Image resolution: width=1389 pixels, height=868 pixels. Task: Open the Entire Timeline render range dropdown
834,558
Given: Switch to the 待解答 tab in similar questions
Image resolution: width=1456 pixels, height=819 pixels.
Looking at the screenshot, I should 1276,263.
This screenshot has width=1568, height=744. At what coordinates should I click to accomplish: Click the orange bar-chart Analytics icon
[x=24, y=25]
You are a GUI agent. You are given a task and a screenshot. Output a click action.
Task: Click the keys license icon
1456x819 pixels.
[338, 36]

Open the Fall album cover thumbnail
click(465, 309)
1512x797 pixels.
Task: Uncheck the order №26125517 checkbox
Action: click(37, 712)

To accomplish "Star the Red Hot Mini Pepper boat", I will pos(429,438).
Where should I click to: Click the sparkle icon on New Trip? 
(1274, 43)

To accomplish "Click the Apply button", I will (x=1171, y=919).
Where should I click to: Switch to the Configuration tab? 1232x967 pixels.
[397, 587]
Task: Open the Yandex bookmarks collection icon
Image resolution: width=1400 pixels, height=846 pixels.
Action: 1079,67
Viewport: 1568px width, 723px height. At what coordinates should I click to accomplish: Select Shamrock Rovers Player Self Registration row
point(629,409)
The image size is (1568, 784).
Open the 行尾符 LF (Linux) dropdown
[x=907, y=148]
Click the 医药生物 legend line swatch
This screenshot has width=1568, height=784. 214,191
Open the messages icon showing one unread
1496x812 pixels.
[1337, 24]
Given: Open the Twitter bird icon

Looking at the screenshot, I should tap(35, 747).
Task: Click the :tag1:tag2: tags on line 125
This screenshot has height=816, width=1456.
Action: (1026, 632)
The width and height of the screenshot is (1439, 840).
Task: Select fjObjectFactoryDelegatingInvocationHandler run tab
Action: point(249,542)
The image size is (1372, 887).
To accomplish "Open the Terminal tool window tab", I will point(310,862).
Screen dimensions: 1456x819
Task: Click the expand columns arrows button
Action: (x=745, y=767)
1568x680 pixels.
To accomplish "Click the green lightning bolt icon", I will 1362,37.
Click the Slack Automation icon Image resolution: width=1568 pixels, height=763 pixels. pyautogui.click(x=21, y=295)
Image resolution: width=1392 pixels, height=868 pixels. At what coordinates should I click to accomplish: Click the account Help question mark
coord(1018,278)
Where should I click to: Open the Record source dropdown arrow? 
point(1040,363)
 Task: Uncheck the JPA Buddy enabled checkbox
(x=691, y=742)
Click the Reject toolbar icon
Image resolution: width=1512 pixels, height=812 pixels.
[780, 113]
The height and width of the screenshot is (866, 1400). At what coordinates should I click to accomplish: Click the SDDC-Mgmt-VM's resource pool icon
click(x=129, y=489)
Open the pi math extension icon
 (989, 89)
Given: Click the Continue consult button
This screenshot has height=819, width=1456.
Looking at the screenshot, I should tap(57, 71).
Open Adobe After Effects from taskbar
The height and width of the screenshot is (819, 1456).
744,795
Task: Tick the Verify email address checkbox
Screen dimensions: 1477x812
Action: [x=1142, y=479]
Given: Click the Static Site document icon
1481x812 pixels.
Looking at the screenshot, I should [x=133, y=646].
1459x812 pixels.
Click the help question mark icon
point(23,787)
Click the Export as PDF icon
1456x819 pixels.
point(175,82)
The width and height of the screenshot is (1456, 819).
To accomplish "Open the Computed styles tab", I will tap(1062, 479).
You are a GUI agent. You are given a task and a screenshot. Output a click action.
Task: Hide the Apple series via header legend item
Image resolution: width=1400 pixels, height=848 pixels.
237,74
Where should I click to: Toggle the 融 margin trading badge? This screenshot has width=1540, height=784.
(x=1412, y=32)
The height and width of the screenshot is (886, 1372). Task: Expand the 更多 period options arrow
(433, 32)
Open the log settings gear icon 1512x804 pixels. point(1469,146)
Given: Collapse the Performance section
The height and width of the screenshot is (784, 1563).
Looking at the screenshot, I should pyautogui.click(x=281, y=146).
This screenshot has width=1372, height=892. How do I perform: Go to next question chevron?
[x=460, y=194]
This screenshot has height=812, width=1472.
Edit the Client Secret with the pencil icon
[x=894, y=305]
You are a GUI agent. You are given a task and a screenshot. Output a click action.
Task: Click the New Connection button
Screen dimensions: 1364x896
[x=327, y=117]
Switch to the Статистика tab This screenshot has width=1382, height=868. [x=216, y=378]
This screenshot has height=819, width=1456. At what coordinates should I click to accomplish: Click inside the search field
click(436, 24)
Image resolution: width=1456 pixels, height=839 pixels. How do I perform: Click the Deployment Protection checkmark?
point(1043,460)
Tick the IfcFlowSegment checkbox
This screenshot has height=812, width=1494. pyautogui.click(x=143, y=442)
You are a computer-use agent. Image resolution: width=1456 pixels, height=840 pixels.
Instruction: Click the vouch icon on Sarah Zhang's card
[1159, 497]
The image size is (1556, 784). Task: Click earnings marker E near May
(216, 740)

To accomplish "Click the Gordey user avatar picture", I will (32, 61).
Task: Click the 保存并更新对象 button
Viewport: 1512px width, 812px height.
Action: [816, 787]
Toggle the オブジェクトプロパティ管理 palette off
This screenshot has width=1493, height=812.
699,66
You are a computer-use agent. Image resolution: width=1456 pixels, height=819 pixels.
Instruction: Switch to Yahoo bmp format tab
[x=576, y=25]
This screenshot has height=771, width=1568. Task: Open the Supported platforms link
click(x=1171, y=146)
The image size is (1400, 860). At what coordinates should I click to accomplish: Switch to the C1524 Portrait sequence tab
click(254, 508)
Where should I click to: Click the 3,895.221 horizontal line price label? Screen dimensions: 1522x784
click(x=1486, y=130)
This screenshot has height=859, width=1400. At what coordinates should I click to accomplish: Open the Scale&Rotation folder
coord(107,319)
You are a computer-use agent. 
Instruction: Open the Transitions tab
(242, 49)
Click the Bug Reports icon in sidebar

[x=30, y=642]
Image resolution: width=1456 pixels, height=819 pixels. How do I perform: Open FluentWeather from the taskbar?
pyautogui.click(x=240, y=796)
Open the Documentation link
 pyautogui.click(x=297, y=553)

------------------------------------------------------------

All the data above is to be given again, exactly.

* _Task solution_
Image resolution: width=1389 pixels, height=868 pixels. Task: Open the Entire Timeline render range dropdown
834,558
Given: Switch to the 待解答 tab in similar questions
Image resolution: width=1456 pixels, height=819 pixels.
Looking at the screenshot, I should 1276,263.
This screenshot has width=1568, height=744. At what coordinates should I click to accomplish: Click the orange bar-chart Analytics icon
[x=24, y=25]
You are a GUI agent. You are given a task and a screenshot. Output a click action.
Task: Click the keys license icon
1456x819 pixels.
[338, 36]

Open the Fall album cover thumbnail
click(465, 309)
1512x797 pixels.
Task: Uncheck the order №26125517 checkbox
Action: click(37, 712)

To accomplish "Star the Red Hot Mini Pepper boat", I will pos(429,438).
Where should I click to: Click the sparkle icon on New Trip? 
(1274, 43)

To accomplish "Click the Apply button", I will (x=1171, y=919).
Where should I click to: Switch to the Configuration tab? 1232x967 pixels.
[397, 587]
Task: Open the Yandex bookmarks collection icon
Image resolution: width=1400 pixels, height=846 pixels.
Action: 1079,67
Viewport: 1568px width, 723px height. At what coordinates should I click to accomplish: Select Shamrock Rovers Player Self Registration row
point(629,409)
The image size is (1568, 784).
Open the 行尾符 LF (Linux) dropdown
[x=907, y=148]
Click the 医药生物 legend line swatch
This screenshot has width=1568, height=784. 214,191
Open the messages icon showing one unread
1496x812 pixels.
[1337, 24]
Given: Open the Twitter bird icon

Looking at the screenshot, I should tap(35, 747).
Task: Click the :tag1:tag2: tags on line 125
This screenshot has height=816, width=1456.
Action: (1026, 632)
The width and height of the screenshot is (1439, 840).
Task: Select fjObjectFactoryDelegatingInvocationHandler run tab
Action: point(249,542)
The image size is (1372, 887).
To accomplish "Open the Terminal tool window tab", I will point(310,862).
Screen dimensions: 1456x819
Task: Click the expand columns arrows button
Action: (x=745, y=767)
1568x680 pixels.
To accomplish "Click the green lightning bolt icon", I will 1362,37.
Click the Slack Automation icon Image resolution: width=1568 pixels, height=763 pixels. pyautogui.click(x=21, y=295)
Image resolution: width=1392 pixels, height=868 pixels. At what coordinates should I click to accomplish: Click the account Help question mark
coord(1018,278)
Where should I click to: Open the Record source dropdown arrow? 
point(1040,363)
 Task: Uncheck the JPA Buddy enabled checkbox
(x=691, y=742)
Click the Reject toolbar icon
Image resolution: width=1512 pixels, height=812 pixels.
[780, 113]
The height and width of the screenshot is (866, 1400). At what coordinates should I click to accomplish: Click the SDDC-Mgmt-VM's resource pool icon
click(x=129, y=489)
Open the pi math extension icon
 (989, 89)
Given: Click the Continue consult button
This screenshot has height=819, width=1456.
Looking at the screenshot, I should tap(57, 71).
Open Adobe After Effects from taskbar
The height and width of the screenshot is (819, 1456).
744,795
Task: Tick the Verify email address checkbox
Screen dimensions: 1477x812
Action: [x=1142, y=479]
Given: Click the Static Site document icon
1481x812 pixels.
Looking at the screenshot, I should [x=133, y=646].
1459x812 pixels.
Click the help question mark icon
point(23,787)
Click the Export as PDF icon
1456x819 pixels.
point(175,82)
The width and height of the screenshot is (1456, 819).
To accomplish "Open the Computed styles tab", I will tap(1062, 479).
You are a GUI agent. You are given a task and a screenshot. Output a click action.
Task: Hide the Apple series via header legend item
Image resolution: width=1400 pixels, height=848 pixels.
237,74
Where should I click to: Toggle the 融 margin trading badge? This screenshot has width=1540, height=784.
(x=1412, y=32)
The height and width of the screenshot is (886, 1372). Task: Expand the 更多 period options arrow
(433, 32)
Open the log settings gear icon 1512x804 pixels. point(1469,146)
Given: Collapse the Performance section
The height and width of the screenshot is (784, 1563).
Looking at the screenshot, I should pyautogui.click(x=281, y=146).
This screenshot has width=1372, height=892. How do I perform: Go to next question chevron?
[x=460, y=194]
This screenshot has height=812, width=1472.
Edit the Client Secret with the pencil icon
[x=894, y=305]
You are a GUI agent. You are given a task and a screenshot. Output a click action.
Task: Click the New Connection button
Screen dimensions: 1364x896
[x=327, y=117]
Switch to the Статистика tab This screenshot has width=1382, height=868. [x=216, y=378]
This screenshot has height=819, width=1456. At what coordinates should I click to accomplish: Click inside the search field
click(436, 24)
Image resolution: width=1456 pixels, height=839 pixels. How do I perform: Click the Deployment Protection checkmark?
point(1043,460)
Tick the IfcFlowSegment checkbox
This screenshot has height=812, width=1494. pyautogui.click(x=143, y=442)
You are a computer-use agent. Image resolution: width=1456 pixels, height=840 pixels.
Instruction: Click the vouch icon on Sarah Zhang's card
[1159, 497]
The image size is (1556, 784). Task: Click earnings marker E near May
(216, 740)

To accomplish "Click the Gordey user avatar picture", I will (32, 61).
Task: Click the 保存并更新对象 button
Viewport: 1512px width, 812px height.
Action: [816, 787]
Toggle the オブジェクトプロパティ管理 palette off
This screenshot has width=1493, height=812.
699,66
You are a computer-use agent. Image resolution: width=1456 pixels, height=819 pixels.
Instruction: Switch to Yahoo bmp format tab
[x=576, y=25]
This screenshot has height=771, width=1568. Task: Open the Supported platforms link
click(x=1171, y=146)
The image size is (1400, 860). At what coordinates should I click to accomplish: Switch to the C1524 Portrait sequence tab
click(254, 508)
Where should I click to: Click the 3,895.221 horizontal line price label? Screen dimensions: 1522x784
click(x=1486, y=130)
This screenshot has height=859, width=1400. At what coordinates should I click to accomplish: Open the Scale&Rotation folder
coord(107,319)
You are a computer-use agent. 
Instruction: Open the Transitions tab
(242, 49)
Click the Bug Reports icon in sidebar

[x=30, y=642]
Image resolution: width=1456 pixels, height=819 pixels. How do I perform: Open FluentWeather from the taskbar?
pyautogui.click(x=240, y=796)
Open the Documentation link
 pyautogui.click(x=297, y=553)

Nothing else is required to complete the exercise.